Vagus nerve stimulation
Vagus nerve stimulation is a nonpharmacologic alternative for adults and for adolescents over age 12 years who have intractable focal seizures and who are not favorable surgical candidates. 31 Its effectiveness in younger patients and in those who have intractable generalized seizures is less clear, although published uncontrolled series have reported benefit (fewer seizures and better quality of life).32–34
A device consisting of a pulse generator is implanted subcutaneously in the precordium, and a lead wire is tunneled under the skin and attached to the left vagus nerve. The generator is programmed using a telemetry wand held over the device, with settings for current intensity (typically 1–2 mA), pulse width (250–300 μsec), frequency (30 Hz), and “duty cycle” (typically 30 seconds on stimulation, followed by 3 to 5 minutes off, cycling 24 hours/day). Hence, it provides “open-loop stimulation,” ie, continuous stimulation that is not modified in response to the patient’s EEG seizure activity. Patients or caregivers can also activate the device manually (“on demand”) at the first sign or warning of an impending seizure by swiping a handheld magnet.
Common side effects such as cough, voice alteration, and hoarseness are usually stimulation-dependent and tend to diminish with time. Notably, vagus nerve stimulation has none of the cognitive side effects often encountered with increasing doses of antiepileptic drugs. As with other implantable stimulators, some safety concerns exist in patients undergoing magnetic resonance imaging (MRI).
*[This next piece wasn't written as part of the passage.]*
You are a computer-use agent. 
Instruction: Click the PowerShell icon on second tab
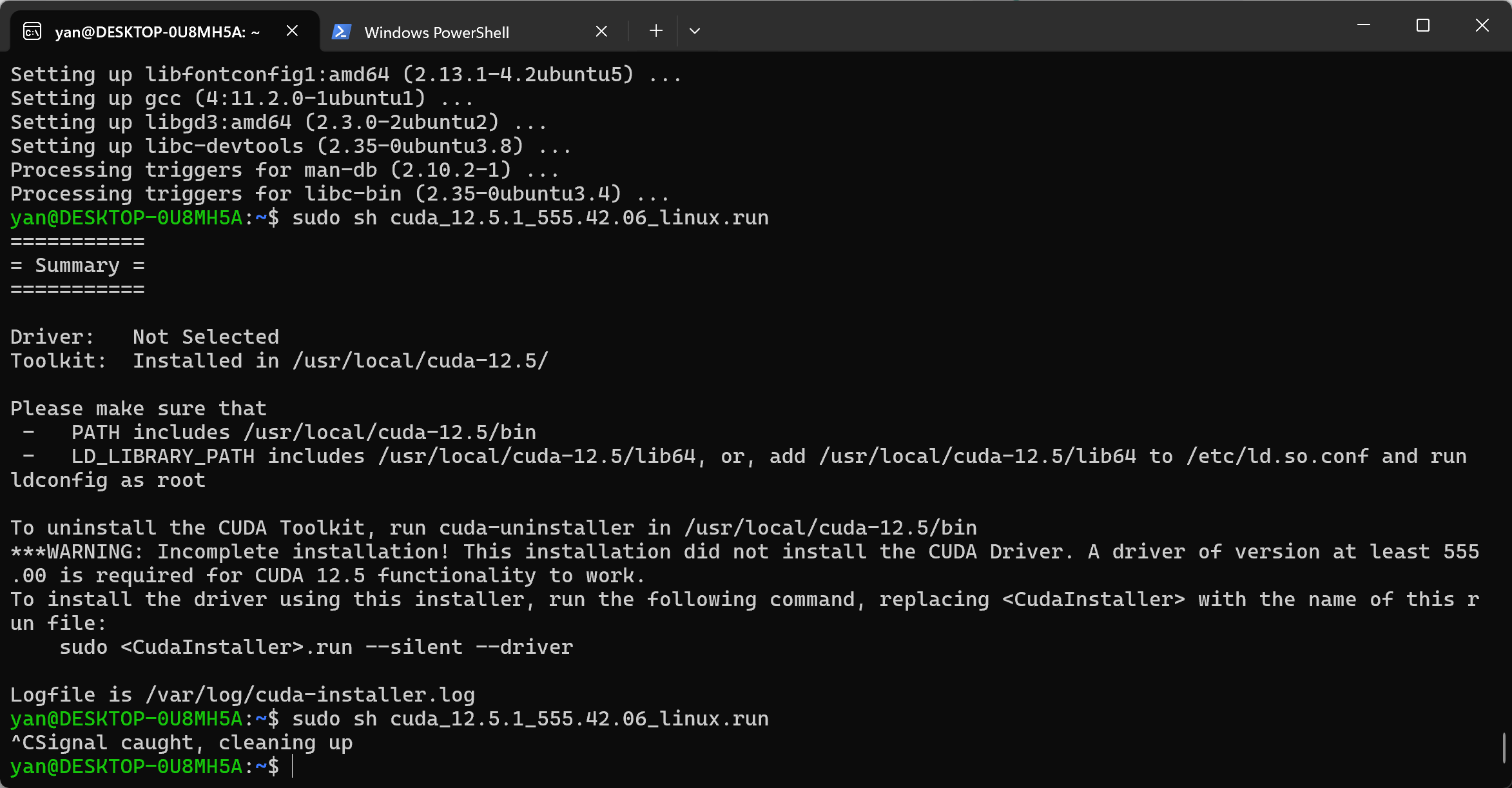[341, 31]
At least one-third of patients who receive this treatment show a sustained response, defined as a 50% or greater reduction in seizures. However, few achieve freedom from seizures, and therefore this therapy is considered palliative and is reserved for patients who are not candidates for surgery or for whom surgery has failed.
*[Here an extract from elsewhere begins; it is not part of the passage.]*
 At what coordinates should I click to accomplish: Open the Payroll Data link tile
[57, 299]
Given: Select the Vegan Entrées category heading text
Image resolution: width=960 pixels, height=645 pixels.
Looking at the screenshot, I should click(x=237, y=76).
Unfortunately, it has not been possible to predict which patients will benefit from vagus nerve stimulation. The American Academy of Neurology recommends that this treatment be considered only after a thorough evaluation by a subspecialist to rule out nonepileptic conditions, false pharmacoresistance, and surgically treatable types of epilepsy.31
IS THE PATIENT A CANDIDATE FOR EPILEPSY SURGERY?
- Is the epilepsy diagnosis correct?
- Is the epilepsy focal? Have the following possibilities been excluded: generalized or multifocal epilepsy, situational or provoked seizures, or an epilepsy syndrome with spontaneous remission?
- Do seizures remain poorly controlled despite adequate pharmacologic trials?
- If so, do the seizures or medication side effects significantly affect the patient’s quality of life?
- Can an epileptogenic lesion be seen on MRI, and what is the suspected etiology?
- Is there converging evidence for a single epileptogenic focus?
- Are there abnormalities elsewhere in the brain?
- What are the chances of a good outcome in terms of seizure control and improvement in quality of life?
- What are the risks of surgery, and how do these compare with the risks of not having surgery?
- What are the patient’s perceptions and attitudes toward epilepsy surgery?
Surgical recommendations should be made after a thorough discussion of all preoperative data in a multidisciplinary patient management conference (Figure 1, Figure 2), in which epileptologists, neurosurgeons, neuroradiologists, neuropsychologists, and psychiatrists all actively participate.
Preoperative counseling is essential for the patient and his or her family, addressing the goals, risks, and benefits of the surgery. Treatment decisions should take into account the possible impact of surgery on the patient’s medical and psychosocial circumstances (risks of ongoing seizures vs surgical intervention; impact on the patient’s independence, employment status, emotional well-being, and psychiatric and other comorbidities).